All three were aware of, and keenly interested in, the scientific advances of their own times, yet they came to radically different conclusions:
Maharal stridently and unambiguously disagrees with Maimonides’ approach. For Maharal, Torah and other (scientific) knowledge are separate domains and best kept apart. A Maimonidean synthesis is misguided.
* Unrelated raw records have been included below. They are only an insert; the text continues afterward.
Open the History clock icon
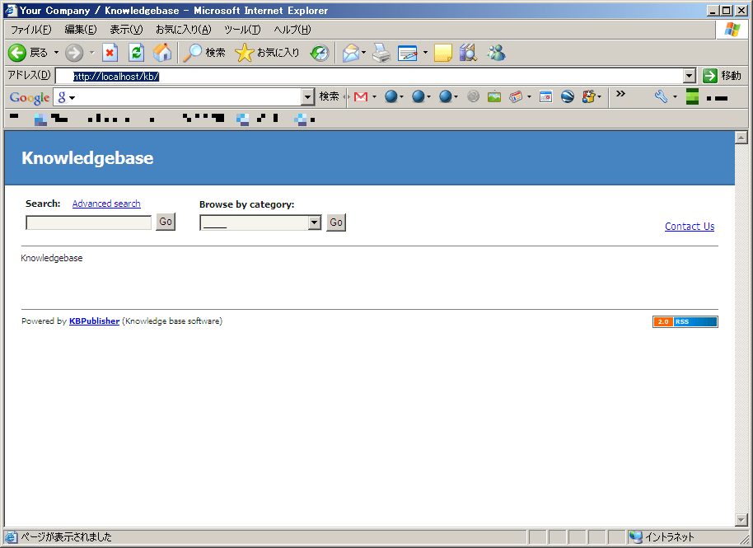 coord(320,53)

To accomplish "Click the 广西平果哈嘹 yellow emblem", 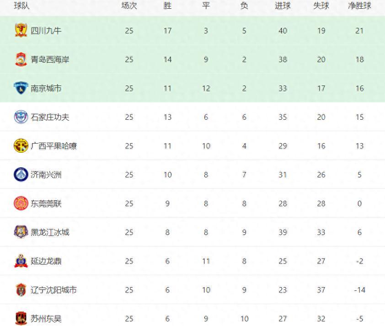I will [x=21, y=145].
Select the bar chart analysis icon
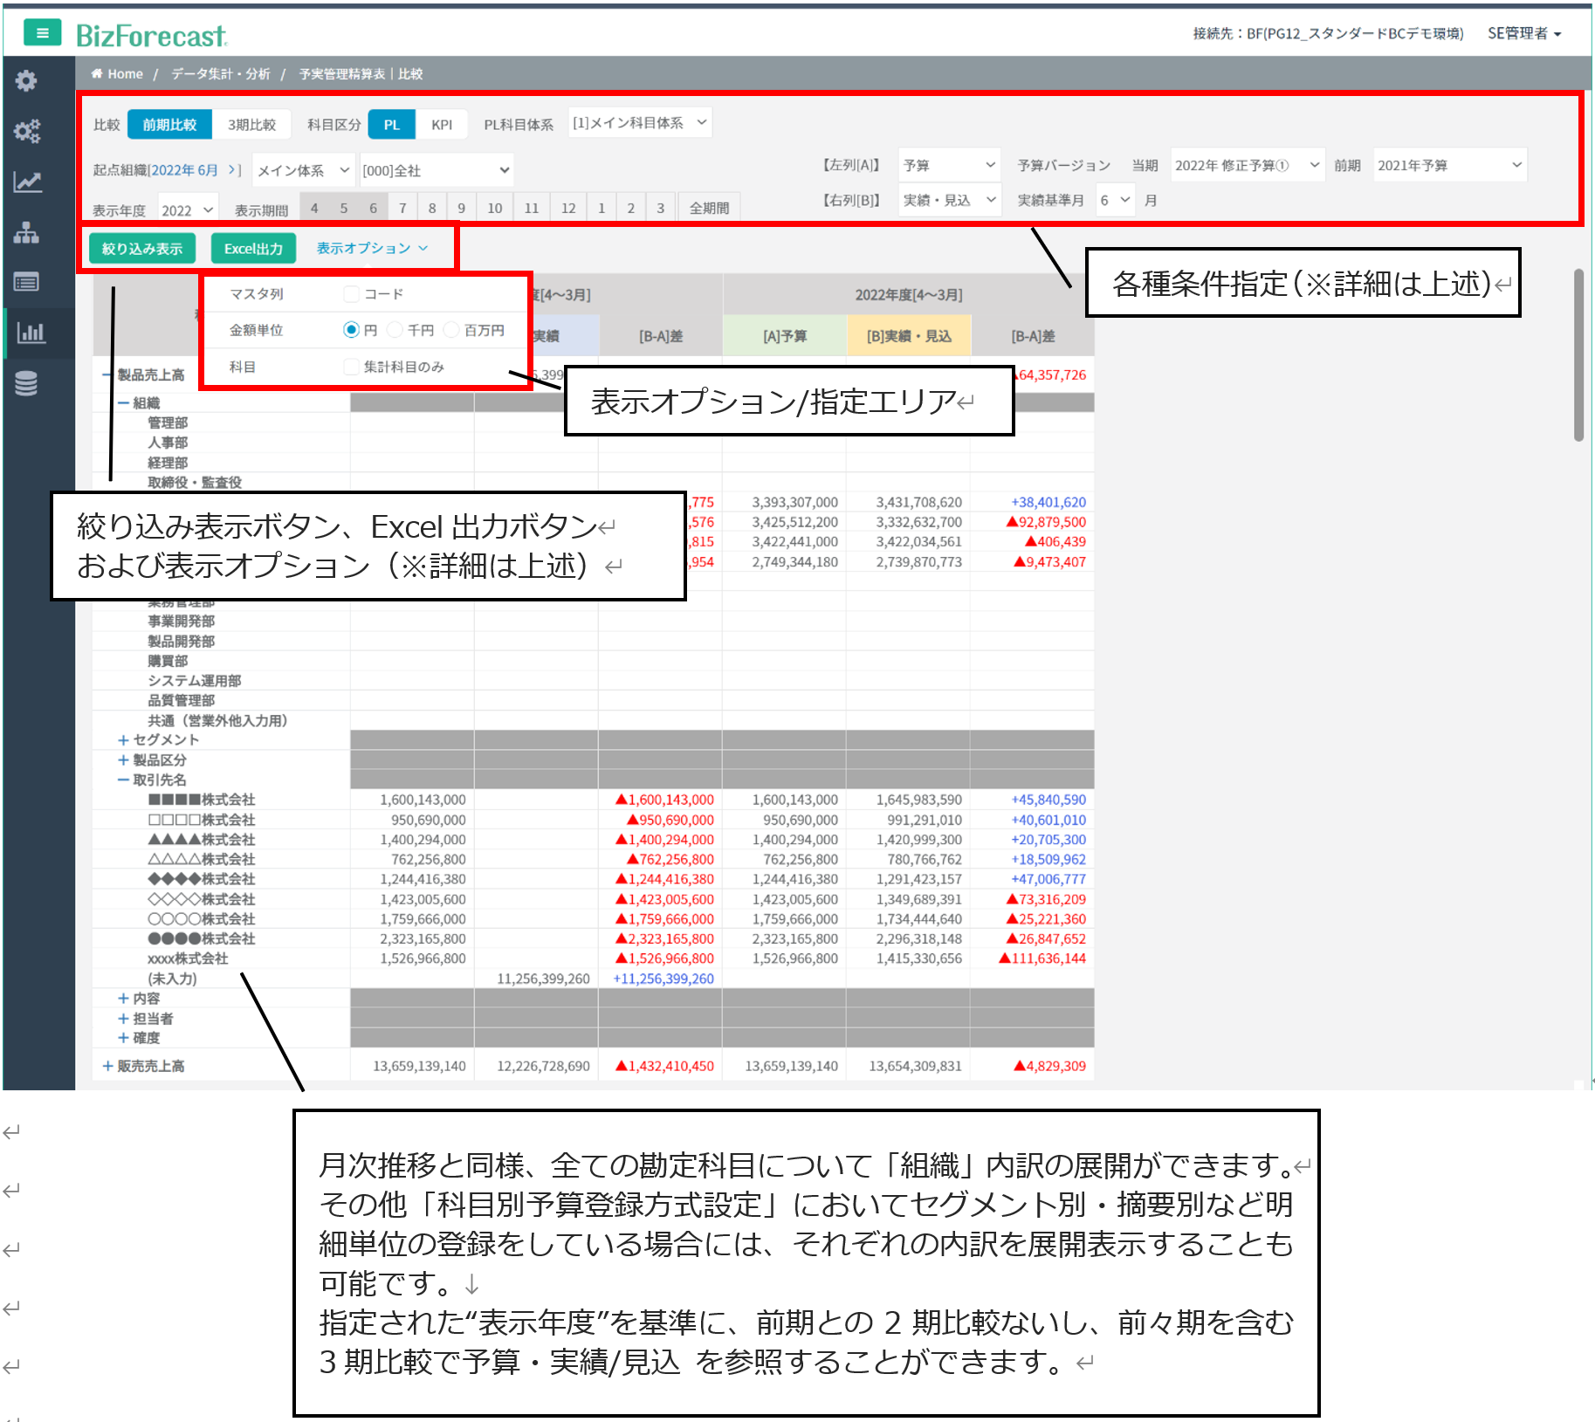Viewport: 1595px width, 1422px height. 30,333
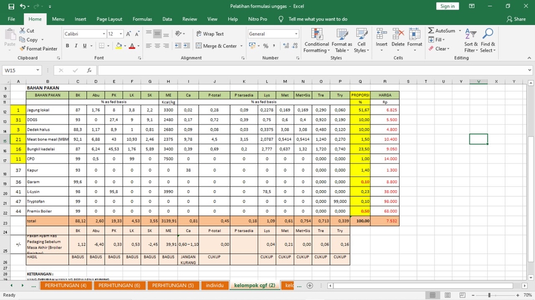Open the Page Layout ribbon tab

[x=109, y=19]
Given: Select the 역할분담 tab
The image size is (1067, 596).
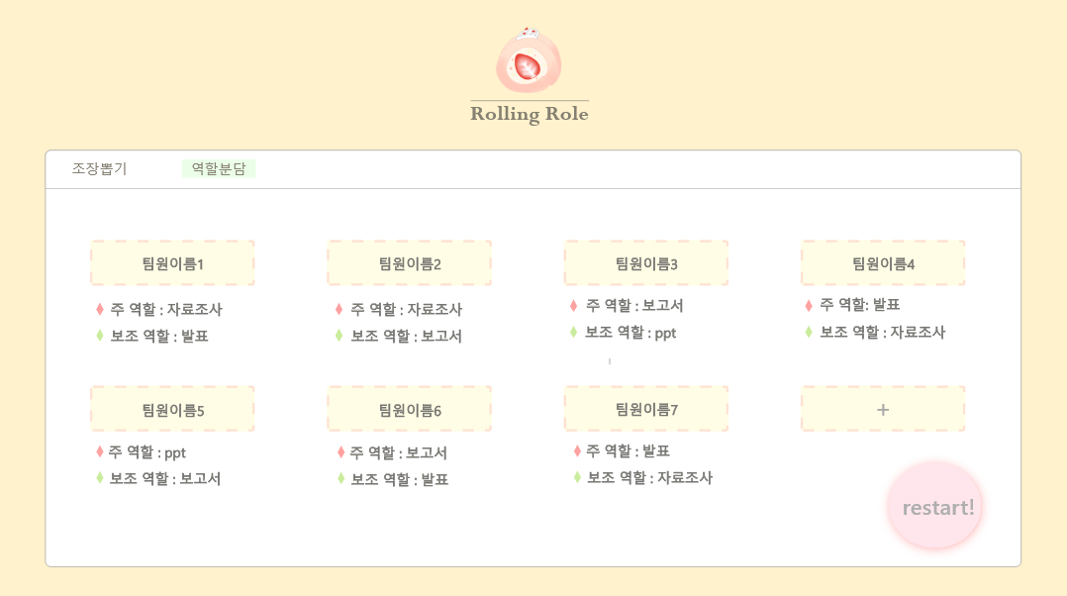Looking at the screenshot, I should [217, 168].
Yet, Ennis explains, Maharal was not hostile to, or dismissive of, knowledge that came from outside the Jewish canon; he only wished to maintain its separateness. Isserles, meanwhile, sought a sort of compromise between Maimonides and Maharal. Ennis adds:
Nicolaus Copernicus (1473–1543) was born in Krakow, where Isserles would later be born, attended the University in Krakow from 1491 to 1495, and later returned a few times. He published his revolutionary On the Revolutions of Celestial Spheres in 1543, which led to a severe firestorm of criticism from the Church. Isserles, who was thirteen years old at the time of publication, undoubtedly heard about this given that he was living in Copernicus’ hometown.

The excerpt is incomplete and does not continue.